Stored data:
# # # # #

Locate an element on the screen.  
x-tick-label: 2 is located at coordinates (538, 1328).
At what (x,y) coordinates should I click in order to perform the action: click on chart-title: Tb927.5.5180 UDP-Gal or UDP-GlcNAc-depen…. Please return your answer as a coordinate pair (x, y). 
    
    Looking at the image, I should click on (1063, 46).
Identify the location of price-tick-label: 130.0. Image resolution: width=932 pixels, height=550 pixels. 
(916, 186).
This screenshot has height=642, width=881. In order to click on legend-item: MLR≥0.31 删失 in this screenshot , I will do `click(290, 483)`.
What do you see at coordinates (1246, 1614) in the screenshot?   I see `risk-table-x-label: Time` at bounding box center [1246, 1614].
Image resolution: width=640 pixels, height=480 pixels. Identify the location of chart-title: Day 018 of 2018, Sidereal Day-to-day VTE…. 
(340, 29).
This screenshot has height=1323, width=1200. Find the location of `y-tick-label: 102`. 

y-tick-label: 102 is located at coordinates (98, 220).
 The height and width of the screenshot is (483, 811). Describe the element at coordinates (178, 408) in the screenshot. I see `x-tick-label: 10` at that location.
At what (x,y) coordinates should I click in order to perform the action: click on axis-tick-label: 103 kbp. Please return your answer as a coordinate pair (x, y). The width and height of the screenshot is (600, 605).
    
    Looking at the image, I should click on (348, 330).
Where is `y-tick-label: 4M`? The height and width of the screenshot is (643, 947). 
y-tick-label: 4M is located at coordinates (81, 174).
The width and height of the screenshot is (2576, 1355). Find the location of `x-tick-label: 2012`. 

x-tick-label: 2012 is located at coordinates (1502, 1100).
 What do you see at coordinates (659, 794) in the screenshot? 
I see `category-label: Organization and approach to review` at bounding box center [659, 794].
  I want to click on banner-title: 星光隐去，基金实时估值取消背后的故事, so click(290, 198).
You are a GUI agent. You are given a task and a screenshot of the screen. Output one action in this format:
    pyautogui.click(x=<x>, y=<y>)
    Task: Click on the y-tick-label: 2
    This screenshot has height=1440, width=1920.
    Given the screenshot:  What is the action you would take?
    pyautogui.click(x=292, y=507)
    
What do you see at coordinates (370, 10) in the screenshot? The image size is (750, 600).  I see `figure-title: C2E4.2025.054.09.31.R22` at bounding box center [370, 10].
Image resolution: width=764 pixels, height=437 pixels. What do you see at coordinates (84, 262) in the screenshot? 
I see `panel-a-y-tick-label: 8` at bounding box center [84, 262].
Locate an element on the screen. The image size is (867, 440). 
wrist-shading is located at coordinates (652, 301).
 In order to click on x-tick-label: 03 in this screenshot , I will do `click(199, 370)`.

# # # # #

Problem:
Return all of the items above verbatim, with no changes of any kind.

Reply to the task:
Locate an element on the screen.  
x-tick-label: 2 is located at coordinates (538, 1328).
At what (x,y) coordinates should I click in order to perform the action: click on chart-title: Tb927.5.5180 UDP-Gal or UDP-GlcNAc-depen…. Please return your answer as a coordinate pair (x, y). 
    
    Looking at the image, I should click on (1063, 46).
Identify the location of price-tick-label: 130.0. Image resolution: width=932 pixels, height=550 pixels. 
(916, 186).
This screenshot has height=642, width=881. In order to click on legend-item: MLR≥0.31 删失 in this screenshot , I will do `click(290, 483)`.
What do you see at coordinates (1246, 1614) in the screenshot?   I see `risk-table-x-label: Time` at bounding box center [1246, 1614].
Image resolution: width=640 pixels, height=480 pixels. Identify the location of chart-title: Day 018 of 2018, Sidereal Day-to-day VTE…. 
(340, 29).
This screenshot has height=1323, width=1200. Find the location of `y-tick-label: 102`. 

y-tick-label: 102 is located at coordinates (98, 220).
 The height and width of the screenshot is (483, 811). Describe the element at coordinates (178, 408) in the screenshot. I see `x-tick-label: 10` at that location.
At what (x,y) coordinates should I click in order to perform the action: click on axis-tick-label: 103 kbp. Please return your answer as a coordinate pair (x, y). The width and height of the screenshot is (600, 605).
    
    Looking at the image, I should click on (348, 330).
Where is `y-tick-label: 4M`? The height and width of the screenshot is (643, 947). 
y-tick-label: 4M is located at coordinates (81, 174).
The width and height of the screenshot is (2576, 1355). Find the location of `x-tick-label: 2012`. 

x-tick-label: 2012 is located at coordinates (1502, 1100).
 What do you see at coordinates (659, 794) in the screenshot? 
I see `category-label: Organization and approach to review` at bounding box center [659, 794].
  I want to click on banner-title: 星光隐去，基金实时估值取消背后的故事, so click(290, 198).
You are a GUI agent. You are given a task and a screenshot of the screen. Output one action in this format:
    pyautogui.click(x=<x>, y=<y>)
    Task: Click on the y-tick-label: 2
    This screenshot has height=1440, width=1920.
    Given the screenshot:  What is the action you would take?
    pyautogui.click(x=292, y=507)
    
What do you see at coordinates (370, 10) in the screenshot? The image size is (750, 600).  I see `figure-title: C2E4.2025.054.09.31.R22` at bounding box center [370, 10].
Image resolution: width=764 pixels, height=437 pixels. What do you see at coordinates (84, 262) in the screenshot? 
I see `panel-a-y-tick-label: 8` at bounding box center [84, 262].
Locate an element on the screen. The image size is (867, 440). 
wrist-shading is located at coordinates (652, 301).
 In order to click on x-tick-label: 03 in this screenshot , I will do `click(199, 370)`.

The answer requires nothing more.